The Eastern Star Hall in Sacramento, California is a building from 1928. It was listed on the National Register of Historic Places in 1993.

Sacramento's Eastern Star Hall was built in 1928 as a meeting hall for the Order of the Eastern Star, a Masonic women's organization. It is one of only four buildings constructed for the Eastern Star organization, and the only one still surviving and in active use. The building was listed in the National Register of Historic Places as a fine example of Romanesque Revival architecture, and a rare example of a local building devoted to a women's organization.
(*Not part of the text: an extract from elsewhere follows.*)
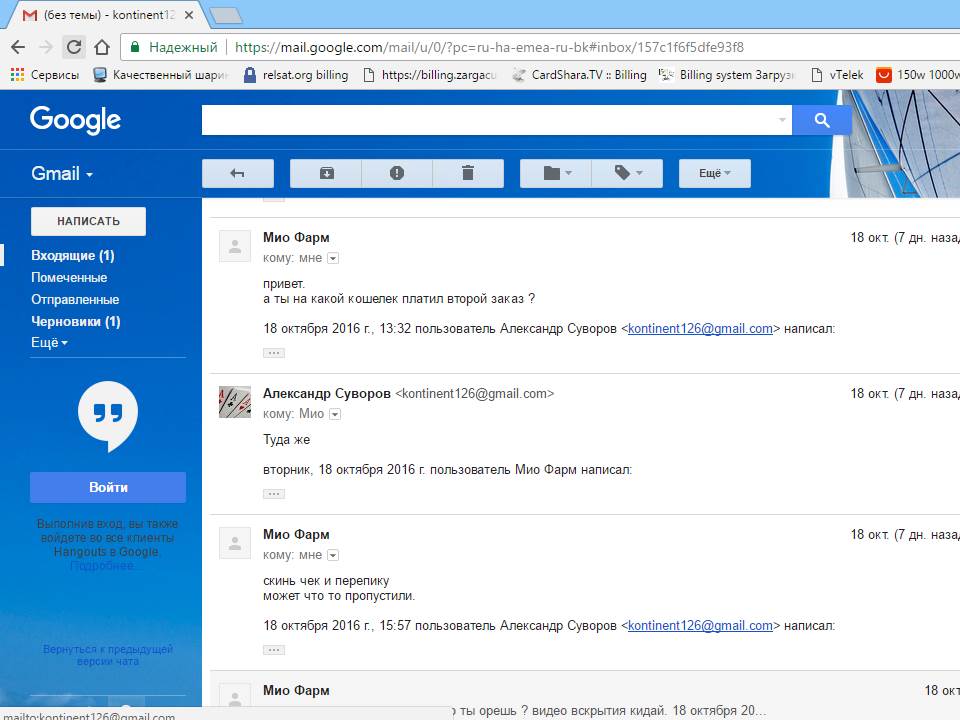Image resolution: width=960 pixels, height=720 pixels.
Task: Delete conversation using the trash icon
Action: point(467,173)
The building was designed by the architectural firm of Coffman, Salsbury & Stafford in the Romanesque Revival style. An architect's drawing of the building includes five people in front of the building, all women. The women in the sketch were dressed in contemporary 1920s fashions, with bobbed hair and knee-length skirts, and one behind the wheel of an automobile. This sketch provides insight into the changing role of women in the 1920s, and reflects the intended purpose of the building as the home of a women's organization. The building was completed in 1928, and used for both public and private functions. Many local schools used the hall's grand ballroom for dances and social functions. A fire in December 1936 temporarily closed the hall, but it was quickly repaired and reopened. Located directly across from the reconstructed Sutter's Fort, the hall became one of many social institutions around the Fort's perimeter on the eastern end of K Street.

In 2023, the building was converted to a Hyatt hotel, adding an 8-story steel-framed structure to the rear of the historic building.